Aujourd’hui je fais le mec devant ces autres, et ça me fait me moquer de moi-même tellement je n’y crois pas. Ca devient un sketch, une farce, un truc ridiculement drôle parce qu’au fond, c’est ce que c’est. Maro s’agenouille en poussant des petits cris aigus, je l’accompagne en m’affalant nonchalamment sur le sol, l’entrejambe parlant à ma place. La dame Maro laisse alors discrètement tomber son rouleau de scotch ( ???), faisant claquer le plancher, se glissant jusqu’à mes orteils. Dans des élans dramaturgiquement pitoyables, je m’empresse de le lui rapporter, profitant du prétexte pour effleurer ses mains, il gémit de plaisir. Ma petite pichenette fait alors retomber le rouleau, oh stupeur et putréfaction quelle surprise je le ramasse à nouveau et le porte à sa bouche. Oh oui, hmmm le scotch dans la bouche c’est sexy, on est tout excités l’un l’autre, la tension monte, nos corps n’en peuvent plus, Maro se jette au sol les bras grand ouverts, « prends-moi » puis-je lire dans ses yeux. Je m’exécute, saute sur son être brûlant, agrippe sa chemise, essaye de l’arracher faute d’arriver à la déboutonner, le dénude avec force tout en pensant « bon, quand est-ce qu’on va nous dire stop là, c’est fini, ça fait trop longtemps qu’on joue, jusqu’où encore va-t-on nous laisser faire ? Et si la police arrive maintenant, on va nous prendre pour des débauchés ! Mais non, on est innocents, ce sont eux qui nous ont obligés à…». Mes gestes essayent de progressivement se figer, ma tête repose sur son ventre comme pour l’empêcher de bouger, là peut-être qu’ils vont comprendre qu’on a épuisé notre imagination théâtrale et qu’on voudrait pas empiéter sur les préliminaires. Ouf, Fatim la metteur en scène semble avoir saisi le message, et vient alors nous féliciter puis nous donner quelques conseils de jeu. Je crois qu’ils se sont bien marrés, quand même. Ils nous ont laissé jouer jusqu’au bout ces salauds, avant d’ouvrir ce rideau noir et courir vers nous en hurlant de joie. La troupe marocaine débarque saine et sauve à la résidence, le coup de l’inspection, c’était une blague pour nous faire flipper. Ah bravo. Tout ça pour rien, qui dois-je aller cogner ? Hansel le frère de Nils vient me parler à l’oreille en me charriant :
-« On a des preuves ! On a pris plein de photos ! »
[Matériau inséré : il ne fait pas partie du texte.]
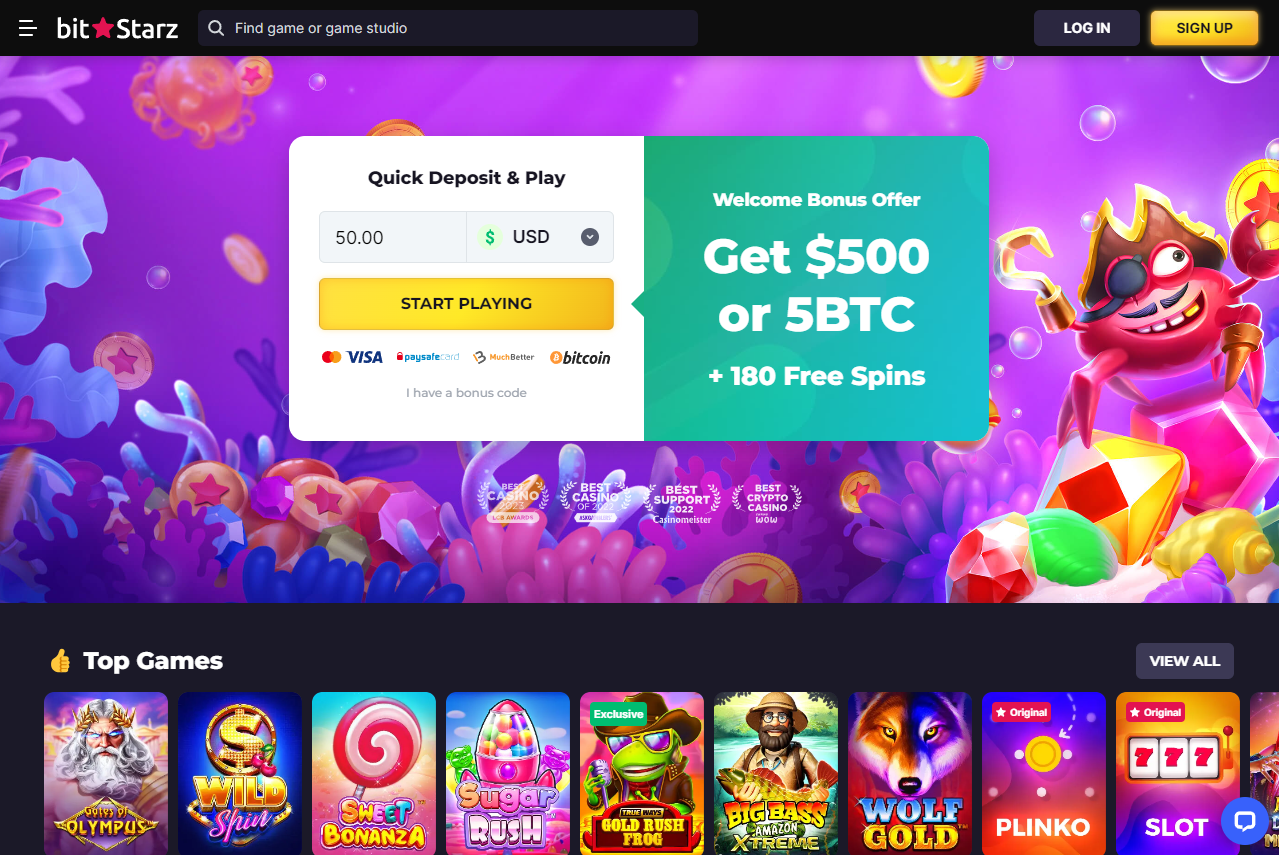Click the bitcoin payment logo
This screenshot has width=1279, height=855.
[x=580, y=357]
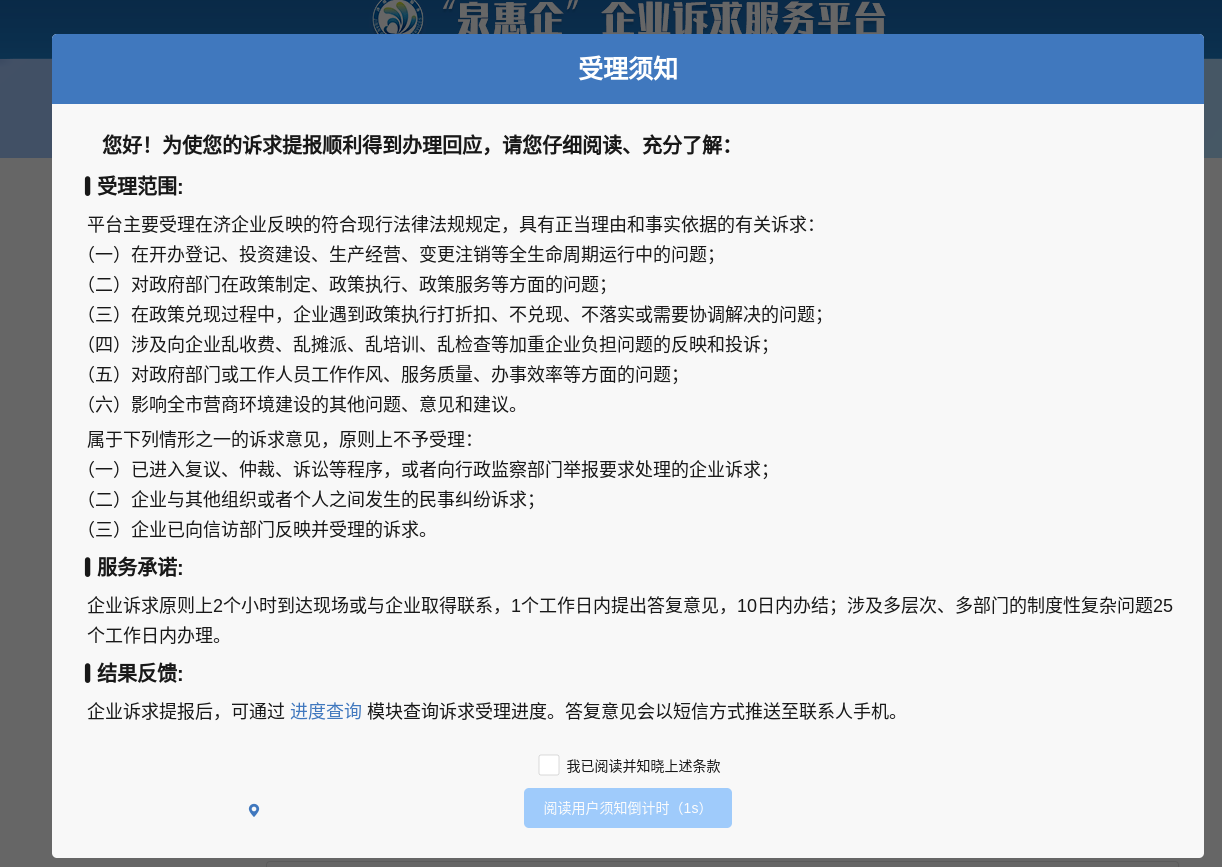The height and width of the screenshot is (867, 1222).
Task: Click the black bar marker beside 结果反馈
Action: point(88,672)
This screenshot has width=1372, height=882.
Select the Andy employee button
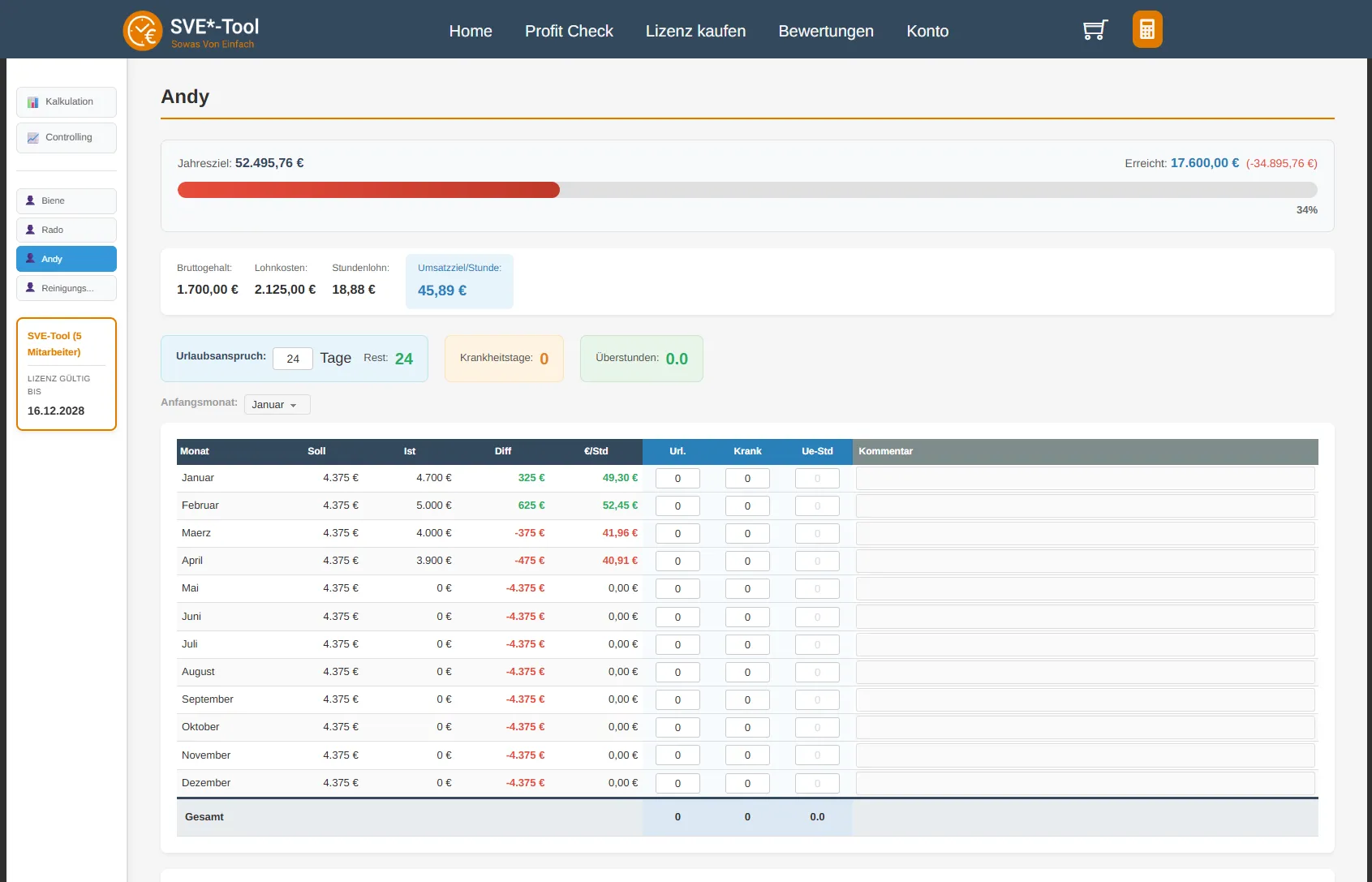point(67,259)
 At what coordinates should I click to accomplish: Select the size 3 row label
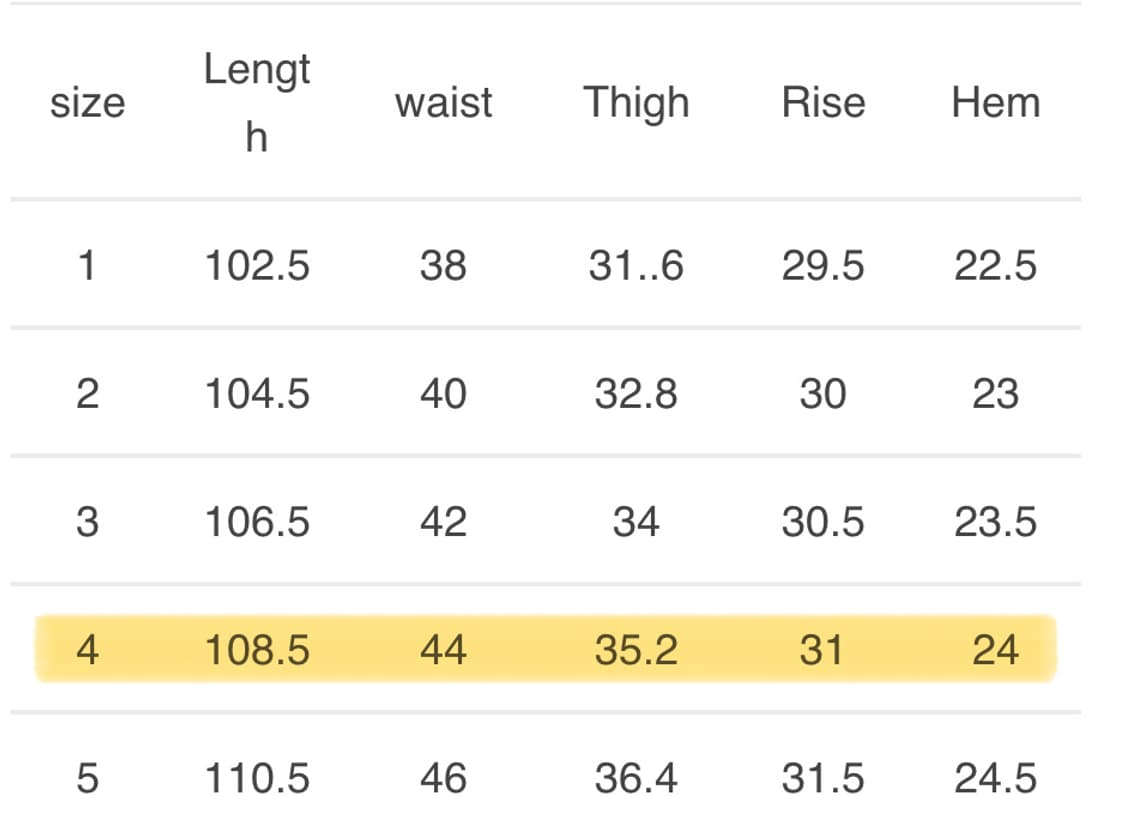(87, 522)
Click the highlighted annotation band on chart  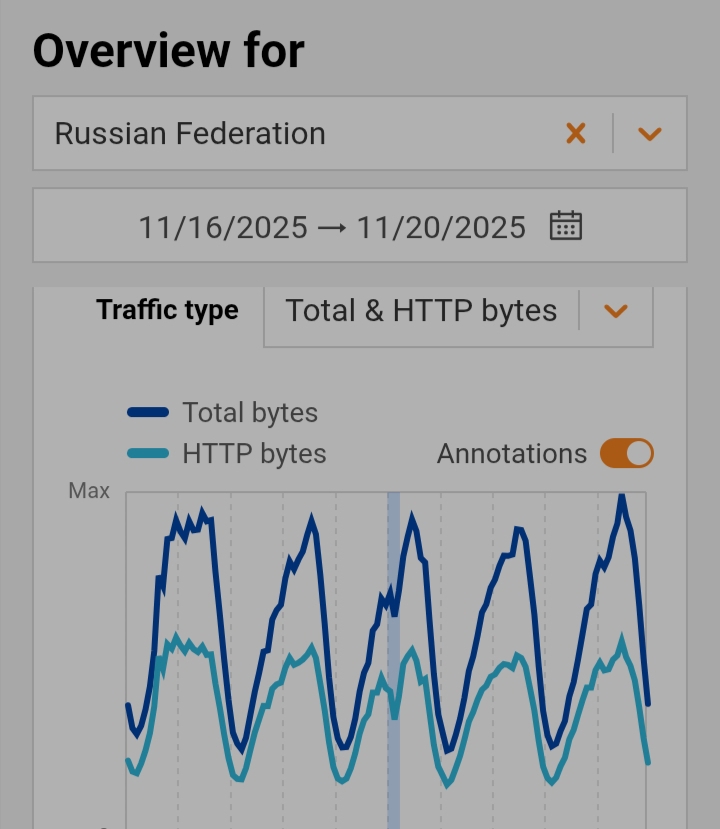393,650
Génial, il avait que ça à foutre.
N’empêche que je les voudrais bien…
…heuuu, comme ça, sans arrière pensée aucune hein.
Tout le monde se saute au cou en se faisant la bise, Maro me lance des regards coquins, la langue au coin des lèvres. Ca y est il y croit. Il y croit dur comme fer. Je m’enfuis jouer du piano, en espérant qu’il aura tout oublié lorsque je serai revenue. Plus tard, une des comédiennes viendra me charrier sur ma prestation :
-« Allez, tu peux pas m’affirmer que le théâtre tu n’as pas envie de commencer ! »
-« Bah, c’est pas ça, c’est juste que… »
-« Je t’ai vu. T’avais l’air d’aimer ça, et puis quand même, tu te débrouilles pas mal. »
-« Moi j’aime tout. C’est bien ça le problème. »
Et puis bon, la journée continue, j’me sens seule, j’attends que le peuple arrive en faisant sieste sur sieste.
Trou noir.
Je fais des rêves bizarres lorsque mon portable sonne. Ce sont eux, les gentils Jouebeurs.
Je crois que c’est à ce moment là que j’ai plus envie de raconter. Peut-être parce que ça rentre dans la vraie vie pour certains et qu’alors, ce n’est plus vraiment un secret dont moi seule aurait été témoin. Et puis que ça fait un moment maintenant. Que j’aimerais parler d’autre chose que de ça.
Que les fumeurs et les bourrés, ça commence à me sortir par le trou des narines. Que toutes ces années, c’est monté, monté, petit à petit à encaisser et laisser dire des conneries d’égoïsme plus grosses les unes que les autres, tout ça pour tirer une latte ou boire une gorgée de plus. Que l’aura de mes potes, elle ressemble plus à rien de ce que j’aime chez les gens d’aujourd’hui. Alors oui on évolue tout ça, blabla machin chose, les chemins différents truc muche. Mais merde, la connerie, c’est pas un chemin à part entière, ni une évolution. Fondamentalement, on est sur la même voie c’est sûr. Alors je comprends pas pourquoi il y a ces centres d’intérêts qui me paraissent si loin de ce que je suis. On m’a toujours appris à respecter l’autre et ses choix. Mais on m’a aussi appris à défendre mes proches et les protéger. Quand tu vois un ami se faire tabasser, même si t’es une plume de 30 kilos toute mouillée (lourde la plume, quand on y pense), bah t’as envie de lui prendre la main et de courir très loin des coups de poings, si ce n’est pas pour riposter plus fort que les autres. C’est comme ça, c’est l’amour.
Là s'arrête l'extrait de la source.